Dating back to the 1920s, the ‘sweatshirt’ was originally proposed as an item of sportswear — an alternative to the itchy and shrinkable woollen jerseys worn by American football and baseball players. If we quickly fast forward (skipping over Brando and McQueen, Ivy, tie-dying, debates over the ‘V-Stitch’, political and social sloganeering, Acid house, vintage, Ametora, giant logos, cut ‘n’ paste rebuilds…) we reach the sweatshirt of today. Still casual, still predominately cotton, but a garment that broadly falls into one of two camps.
1. The purist: This garment will be grey (but it’ll be called Grey Melange) or cream (but it’ll be called Archive White). It will be sold via some extreme close-ups of the neckline, while the product description will use the terms Loopback or Loopwheel at least six times. It will be called ‘timeless’. It will look crushingly boring. This is the sort of product men think will make them look like Daniel Craig.
2. The Scenester: These sweatshirts come in black, or pastel peach and feature a mix of brands, graphics and phases. The type used to spell out the brand name must be bent, twisted, back-to-front or otherwise just look like it’s been physically assaulted. The graphics should include Mickey Mouse giving the finger in a wheelchair, but also some pagan symbols and mushrooms. Any phases used on these products must be half inspirational quote and half meaningless nonsense. The price of these sweatshirts is £290.
Is there a third camp? A sweatshirt that neither trades off yawn-worthy heritage or Photoshop for beginners?

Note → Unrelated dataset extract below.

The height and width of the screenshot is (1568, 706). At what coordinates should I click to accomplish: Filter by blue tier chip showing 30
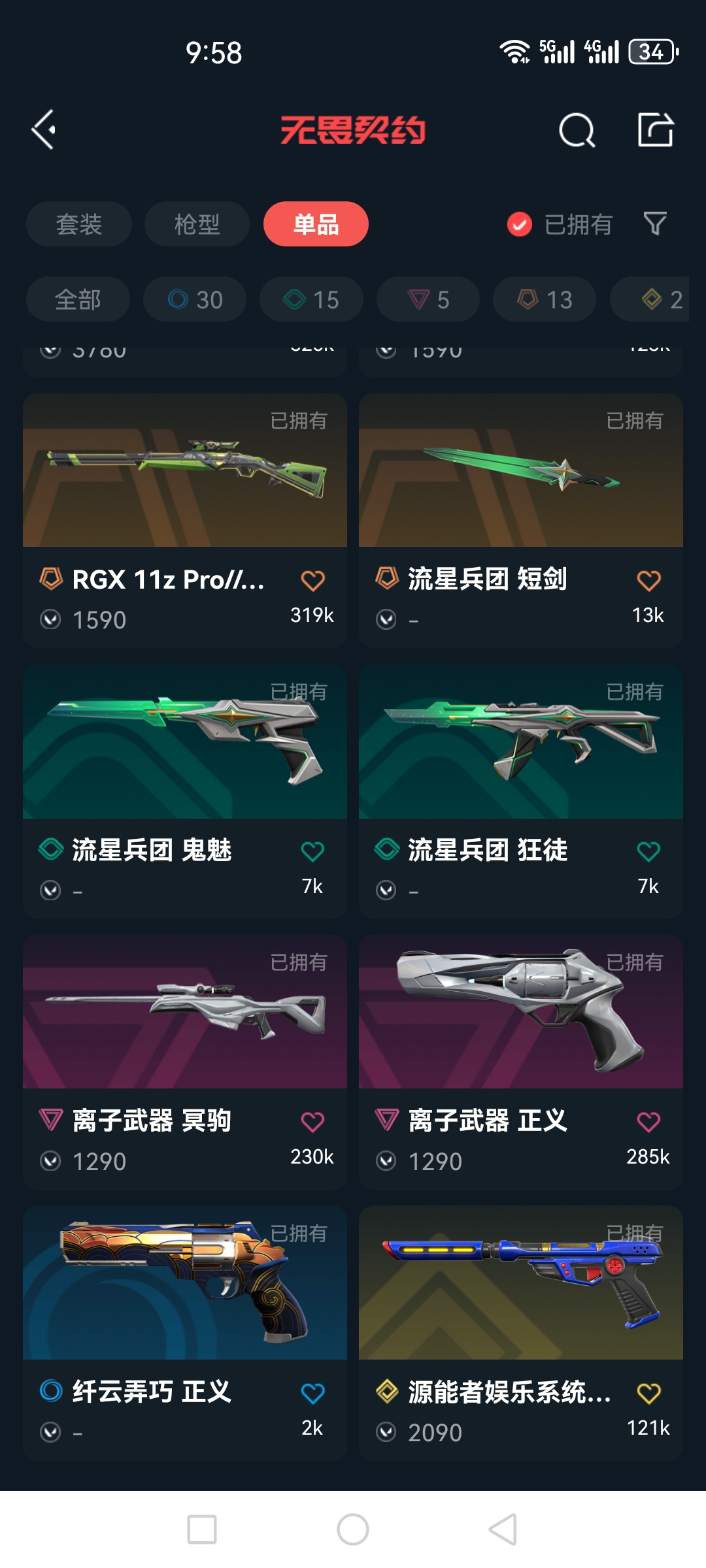coord(195,299)
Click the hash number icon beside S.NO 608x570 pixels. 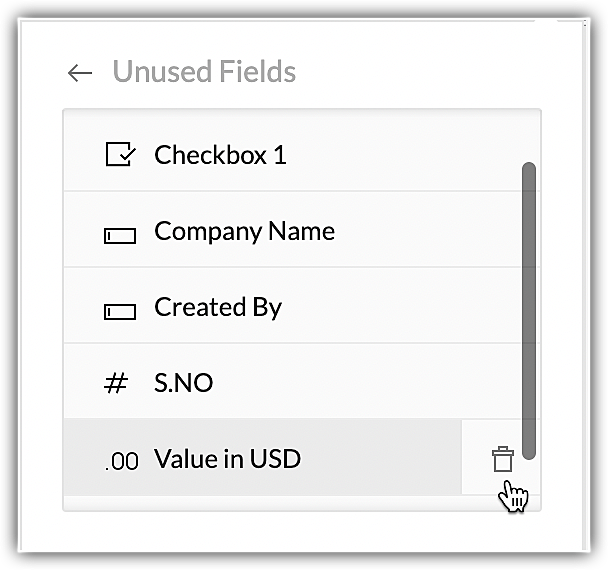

Perhaps this Mountain Research number deserves a look? I grant you, it does feature words. But at least here we’re in the realms of academia rather than Instagram memes. It’s the work of 19th century Transcendentalist, Henry David Thoreau — amongst other things he thought that intuition transcended tuition and believed in the fundamental goodness of humanity. Agree or disagree, at least the man didn’t spend his time doodling cocks on pictures of Abe Lincoln.
But of course the big sell here is the triple-zip business: white off navy, on the wonk, big, medium and small; they appear to grant access to a single giant pocket. Although it’s difficult to say for sure, the shots aren’t great, while the product description over at Collect Store is a little challenging.
One thing’s for certain, the zip detail elevates this (not so) humble sweatshirt to the realms of the dressy, the smart, the semi-formal. I’d wear this under an unstructured navy blazer — a head-to-toe wall of navy, punctuated by those brilliant white slices of zip.
A bit punky perhaps? At least, I think, more interesting than yet another tie-dye number with a PhotoMoshed pentangle.